Cote, like many residents of South Florida, thinks of Miami as “the Super Bowl City,” and for good reason. Miami has hosted ten of the previous forty-seven Super Bowls. Five were held in the old Orange Bowl (1968, 1969, 1971, 1976, 1979) and another five were held in what was once called Joe Robbie Stadium but is now known as Sun Life Stadium (1989, 1995, 1999, 2007, 2010). Only New Orleans has hosted as many Super Bowls as Miami, with ten. Even sunny Los Angeles has hosted a mere seven Super Bowls.
As Cote points out:
…[s]o much of the best of Super Bowl history has our stamp… Joe Namath’s famous ‘guarantee’ was made seated poolside in Miami. The only Perfect Season ever was by Miami. Terry Bradshaw refashioned his reputation in the Orange Bowl. Joe Montana made a career-defining drive at Joe Robbie Stadium. John Elway retired on top of the world here. Peyton Manning won his only (so far) Super Bowl here.
But Miami, which last hosted a Super Bowl in 2010, is not scheduled to host the 2015, 2016, or 2017 Super Bowls, and is not on the list of finalists to host the 2018 Super Bowl.
Warm weather Glendale, Arizona’s University of Phoenix Stadium has been awarded the 2015 Super Bowl. The 2016 Super Bowl will be played in the San Francsico 49er’s new Levi Stadium in balmy Santa Clara, California. In 2017, the Super Bowl returns to the sub-tropical climes of the Houston Texan’s Reliant Stadium.
Miami did not make the cut for the 2018 Super Bowl. The three finalist cities are warm weather New Orleans and cold weather Indianapolis and Minneapolis.
As Cote notes, Miami “won’t be in the running to host another one until at least 2019. See, we have relied on the salesmanship of our weather and being a cosmopolitan, wonderfully diverse destination resort, a city so many folks from elsewhere save all year to visit on vacation.”
Cote has a bottom line explanation why Miami is no longer hosting Super Bowls. “[T]he NFL wants all that AND stadium upgrades, the getting of which have proved problematic.”
Reading the tea leaves inside NFL politics, it seems that cold weather New York-New Jersey has a better chance of hosting its second Super Bowl before Miami hosts its eleventh.
John Mara, co-owner of the New York Giants, is already making that case. He told ESPN on Sunday he wants more Super Bowls in the New York-New Jersey area.
The NFL wants the Super Bowl to be played in a state-of-the-art stadium.
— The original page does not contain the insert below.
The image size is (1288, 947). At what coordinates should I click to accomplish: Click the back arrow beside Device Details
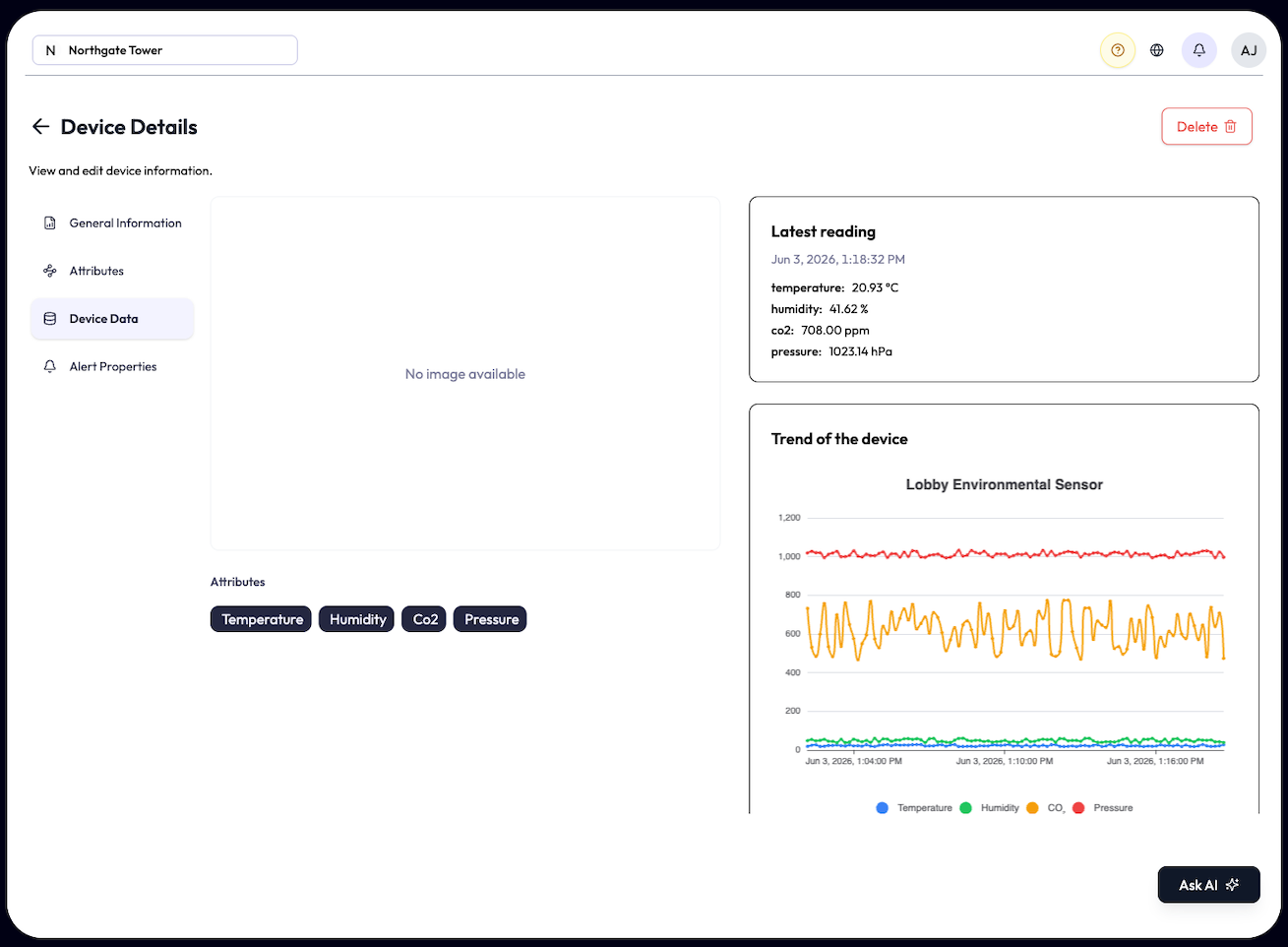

Sun Life Stadium, which is owned by Stephen Ross, owner of the Miami Dolphins, is not state-of-the-art enough for the NFL. Efforts to finance upgrades to the home of the Dolphins with public funds have fallen flat in recent years.
As Fox Sports reported in 2010:
South Florida hosted its record 10th Super Bowl in February, but the NFL is threatening not to return unless significant renovations are made. That bluff may have to get called. Sensing an unsympathetic populace, the Dolphins already pulled the plug on pitching a $200-million hotel tax proposal that would have included a partial stadium roof.
As long as the NFL requires host cities to provide state-of-the-art venues, it seems unlikely that Miami will host another Super Bowl for many years to come.